▶ _HOW TO COMPLETE THIS TASK_
Which lines of the data below hold "dimensions"? Copy each of them.

═══ ENTRIES SHOWN ═══

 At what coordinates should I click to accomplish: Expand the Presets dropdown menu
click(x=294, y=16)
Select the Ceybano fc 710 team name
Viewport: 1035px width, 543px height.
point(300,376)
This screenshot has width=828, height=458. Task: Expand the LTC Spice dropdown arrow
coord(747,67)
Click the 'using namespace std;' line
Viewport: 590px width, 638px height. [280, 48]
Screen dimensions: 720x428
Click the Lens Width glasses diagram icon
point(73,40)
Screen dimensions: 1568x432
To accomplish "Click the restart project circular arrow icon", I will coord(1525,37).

═══
═══ ENTRIES SHOWN ═══

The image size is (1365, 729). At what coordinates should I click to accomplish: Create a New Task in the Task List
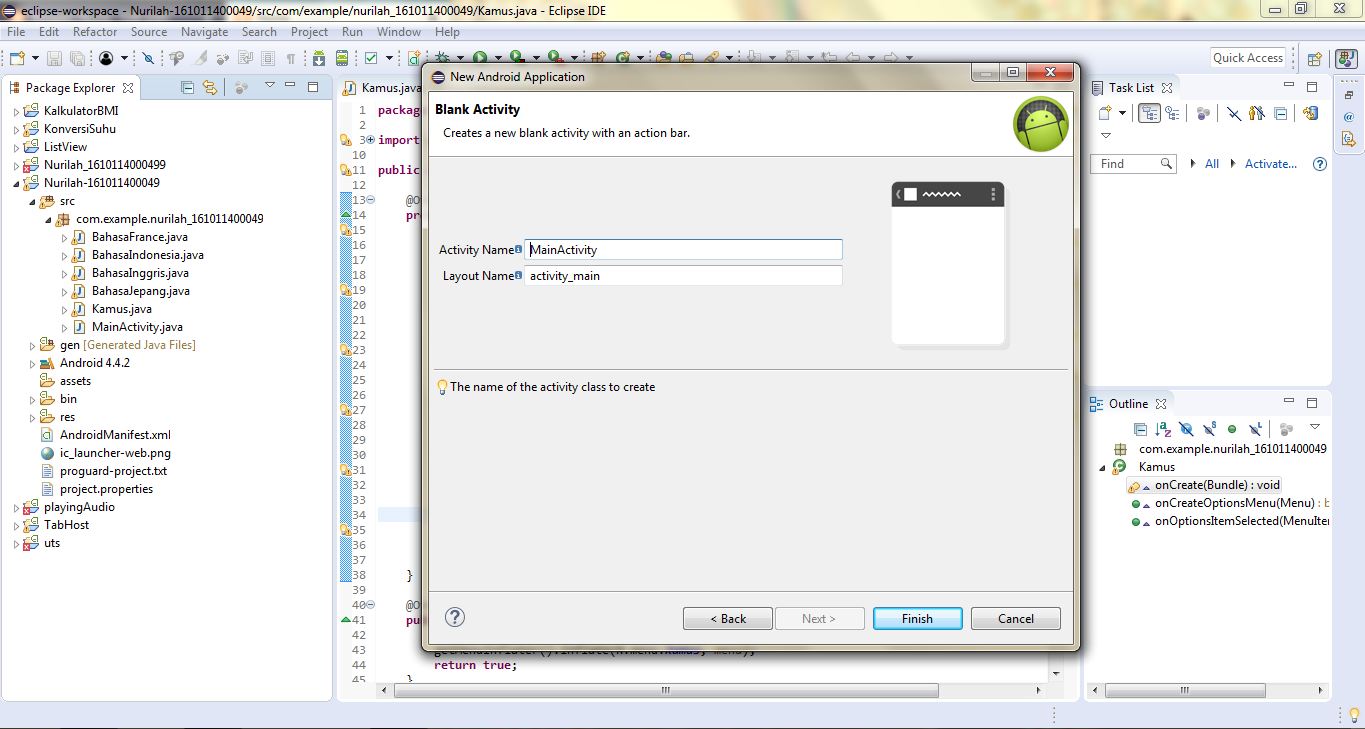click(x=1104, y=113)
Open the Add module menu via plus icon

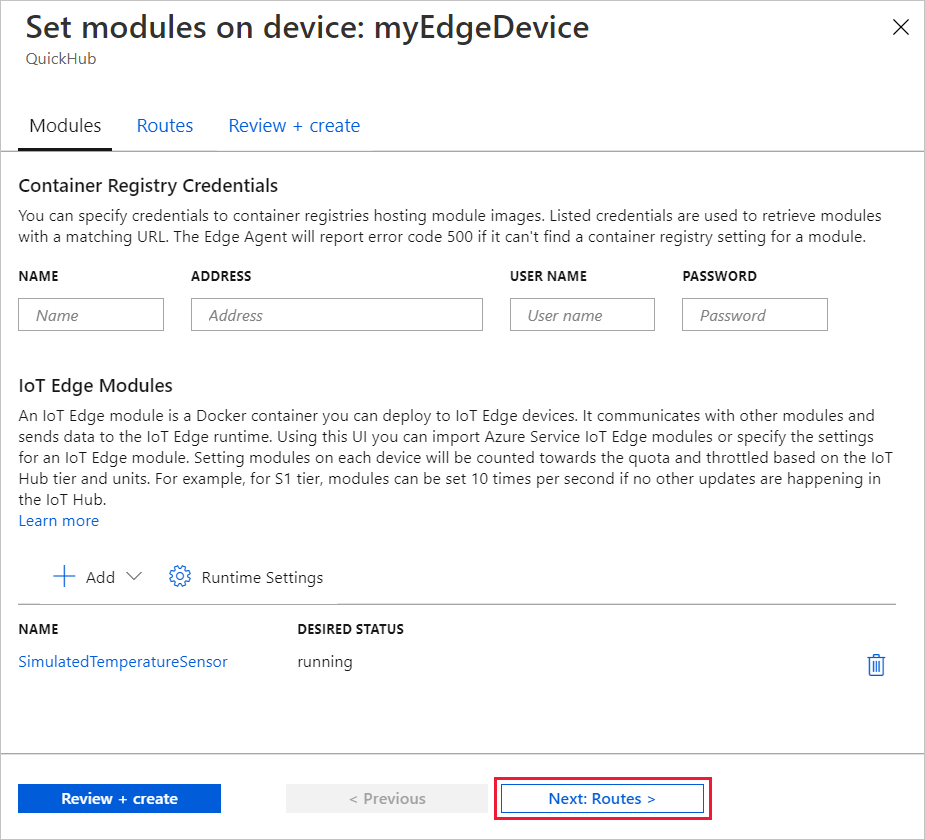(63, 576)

═══

▶ _EXERCISE ANSWER_
Screen dimensions: 720x428
Screen dimensions: 1568x432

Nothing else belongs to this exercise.